Directions for this task: Below are entries; output exactly the lines from the one with "Документы (93, 383)" to the one with "Enfold WordPress Theme by Kriesi (67, 2534)", both included, and nothing else.

Items from a data source:
════════════════

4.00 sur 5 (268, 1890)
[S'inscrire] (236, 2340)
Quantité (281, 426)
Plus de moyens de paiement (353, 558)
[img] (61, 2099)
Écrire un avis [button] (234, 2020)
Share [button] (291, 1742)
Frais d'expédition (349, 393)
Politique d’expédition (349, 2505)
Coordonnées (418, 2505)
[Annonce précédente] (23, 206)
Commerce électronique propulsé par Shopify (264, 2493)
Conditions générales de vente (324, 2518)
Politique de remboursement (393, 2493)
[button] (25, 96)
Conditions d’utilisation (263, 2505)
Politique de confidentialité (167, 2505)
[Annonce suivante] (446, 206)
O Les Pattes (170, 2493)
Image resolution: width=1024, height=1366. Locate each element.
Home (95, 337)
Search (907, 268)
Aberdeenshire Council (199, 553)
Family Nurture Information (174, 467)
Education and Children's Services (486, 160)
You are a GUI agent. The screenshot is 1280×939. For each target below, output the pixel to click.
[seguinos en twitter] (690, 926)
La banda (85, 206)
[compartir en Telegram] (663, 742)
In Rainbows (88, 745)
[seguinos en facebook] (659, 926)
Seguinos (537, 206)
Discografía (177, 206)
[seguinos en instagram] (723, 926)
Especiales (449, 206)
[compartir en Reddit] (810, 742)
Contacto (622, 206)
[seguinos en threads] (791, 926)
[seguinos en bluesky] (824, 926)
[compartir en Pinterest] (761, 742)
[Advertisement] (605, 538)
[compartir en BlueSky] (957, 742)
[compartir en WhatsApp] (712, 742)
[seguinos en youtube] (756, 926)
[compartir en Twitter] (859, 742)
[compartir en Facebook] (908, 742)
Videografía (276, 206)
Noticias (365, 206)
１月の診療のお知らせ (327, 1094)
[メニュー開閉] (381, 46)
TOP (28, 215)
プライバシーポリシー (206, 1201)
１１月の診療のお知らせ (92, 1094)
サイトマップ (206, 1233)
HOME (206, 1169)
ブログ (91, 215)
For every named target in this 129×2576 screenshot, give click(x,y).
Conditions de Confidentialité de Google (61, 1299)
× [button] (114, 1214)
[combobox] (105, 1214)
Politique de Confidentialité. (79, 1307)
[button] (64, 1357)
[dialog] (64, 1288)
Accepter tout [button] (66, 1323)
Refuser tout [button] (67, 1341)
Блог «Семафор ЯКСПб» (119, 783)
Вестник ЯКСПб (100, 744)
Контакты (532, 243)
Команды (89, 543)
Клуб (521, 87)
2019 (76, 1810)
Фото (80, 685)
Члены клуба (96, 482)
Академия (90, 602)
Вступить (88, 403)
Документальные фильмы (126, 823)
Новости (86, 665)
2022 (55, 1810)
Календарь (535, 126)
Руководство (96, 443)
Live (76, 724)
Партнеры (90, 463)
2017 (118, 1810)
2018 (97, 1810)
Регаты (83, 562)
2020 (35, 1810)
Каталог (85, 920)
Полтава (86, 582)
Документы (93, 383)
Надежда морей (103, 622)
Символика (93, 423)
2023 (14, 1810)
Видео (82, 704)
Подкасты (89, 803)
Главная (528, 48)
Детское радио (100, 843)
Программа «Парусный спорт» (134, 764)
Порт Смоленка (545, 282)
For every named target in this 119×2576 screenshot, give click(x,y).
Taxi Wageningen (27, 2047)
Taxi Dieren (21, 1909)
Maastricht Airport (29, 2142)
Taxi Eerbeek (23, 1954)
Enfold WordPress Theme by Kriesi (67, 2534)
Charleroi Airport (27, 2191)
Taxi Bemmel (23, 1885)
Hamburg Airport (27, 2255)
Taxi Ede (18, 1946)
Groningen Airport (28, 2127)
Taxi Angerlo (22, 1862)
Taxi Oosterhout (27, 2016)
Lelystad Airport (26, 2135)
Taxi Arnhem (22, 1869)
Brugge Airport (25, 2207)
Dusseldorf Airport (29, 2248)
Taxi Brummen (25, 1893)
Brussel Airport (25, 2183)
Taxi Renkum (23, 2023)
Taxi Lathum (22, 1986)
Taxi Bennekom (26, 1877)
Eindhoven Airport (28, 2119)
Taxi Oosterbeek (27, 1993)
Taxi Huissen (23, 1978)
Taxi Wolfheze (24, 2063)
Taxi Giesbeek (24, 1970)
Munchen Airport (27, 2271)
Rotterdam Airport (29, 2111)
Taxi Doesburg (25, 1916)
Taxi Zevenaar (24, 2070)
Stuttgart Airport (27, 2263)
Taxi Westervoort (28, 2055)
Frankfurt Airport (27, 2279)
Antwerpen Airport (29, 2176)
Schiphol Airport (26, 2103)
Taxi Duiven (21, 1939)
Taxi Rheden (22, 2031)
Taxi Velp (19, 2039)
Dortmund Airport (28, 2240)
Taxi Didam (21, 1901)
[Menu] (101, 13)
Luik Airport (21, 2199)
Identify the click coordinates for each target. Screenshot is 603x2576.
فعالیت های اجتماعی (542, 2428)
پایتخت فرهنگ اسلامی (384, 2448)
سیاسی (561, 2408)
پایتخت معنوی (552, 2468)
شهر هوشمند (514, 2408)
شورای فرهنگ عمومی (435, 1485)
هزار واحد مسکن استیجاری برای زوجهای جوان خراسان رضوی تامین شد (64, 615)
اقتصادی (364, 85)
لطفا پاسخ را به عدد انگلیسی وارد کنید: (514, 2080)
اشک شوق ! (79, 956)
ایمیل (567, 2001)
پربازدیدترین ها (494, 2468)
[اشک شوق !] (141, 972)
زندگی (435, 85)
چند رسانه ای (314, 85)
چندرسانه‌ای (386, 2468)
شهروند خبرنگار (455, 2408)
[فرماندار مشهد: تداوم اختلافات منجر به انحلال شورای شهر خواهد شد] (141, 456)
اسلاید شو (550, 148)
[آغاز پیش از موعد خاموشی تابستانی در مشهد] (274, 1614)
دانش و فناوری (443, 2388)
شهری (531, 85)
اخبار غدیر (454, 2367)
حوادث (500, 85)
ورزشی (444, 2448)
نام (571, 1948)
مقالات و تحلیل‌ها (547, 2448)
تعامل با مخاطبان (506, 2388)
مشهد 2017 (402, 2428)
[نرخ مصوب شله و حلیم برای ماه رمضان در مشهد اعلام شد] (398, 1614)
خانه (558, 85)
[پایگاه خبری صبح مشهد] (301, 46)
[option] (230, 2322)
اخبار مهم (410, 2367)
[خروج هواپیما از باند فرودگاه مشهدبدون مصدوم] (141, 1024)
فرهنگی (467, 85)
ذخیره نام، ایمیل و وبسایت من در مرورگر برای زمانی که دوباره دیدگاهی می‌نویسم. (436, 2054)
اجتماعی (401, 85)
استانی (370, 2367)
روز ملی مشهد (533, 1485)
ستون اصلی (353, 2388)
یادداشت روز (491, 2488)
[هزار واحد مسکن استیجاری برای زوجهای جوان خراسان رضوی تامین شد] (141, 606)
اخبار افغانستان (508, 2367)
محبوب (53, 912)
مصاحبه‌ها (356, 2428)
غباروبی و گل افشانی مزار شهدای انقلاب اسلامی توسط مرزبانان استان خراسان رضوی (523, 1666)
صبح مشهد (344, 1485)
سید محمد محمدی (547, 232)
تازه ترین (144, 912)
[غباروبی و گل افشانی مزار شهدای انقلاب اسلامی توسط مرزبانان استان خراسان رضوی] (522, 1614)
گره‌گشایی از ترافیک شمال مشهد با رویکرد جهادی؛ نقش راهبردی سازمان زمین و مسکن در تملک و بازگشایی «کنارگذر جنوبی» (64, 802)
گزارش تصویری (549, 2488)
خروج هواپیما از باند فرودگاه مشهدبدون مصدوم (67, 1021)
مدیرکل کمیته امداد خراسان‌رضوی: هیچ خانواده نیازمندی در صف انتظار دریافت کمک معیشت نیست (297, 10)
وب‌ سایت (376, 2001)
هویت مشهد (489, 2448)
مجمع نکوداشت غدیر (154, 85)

════════════════

Result of the task:
Документы (93, 383)
Надежда морей (103, 622)
Символика (93, 423)
2023 (14, 1810)
Видео (82, 704)
Подкасты (89, 803)
Главная (528, 48)
Детское радио (100, 843)
Программа «Парусный спорт» (134, 764)
Порт Смоленка (545, 282)
For every named target in this 119×2576 screenshot, give click(x,y).
Taxi Wageningen (27, 2047)
Taxi Dieren (21, 1909)
Maastricht Airport (29, 2142)
Taxi Eerbeek (23, 1954)
Enfold WordPress Theme by Kriesi (67, 2534)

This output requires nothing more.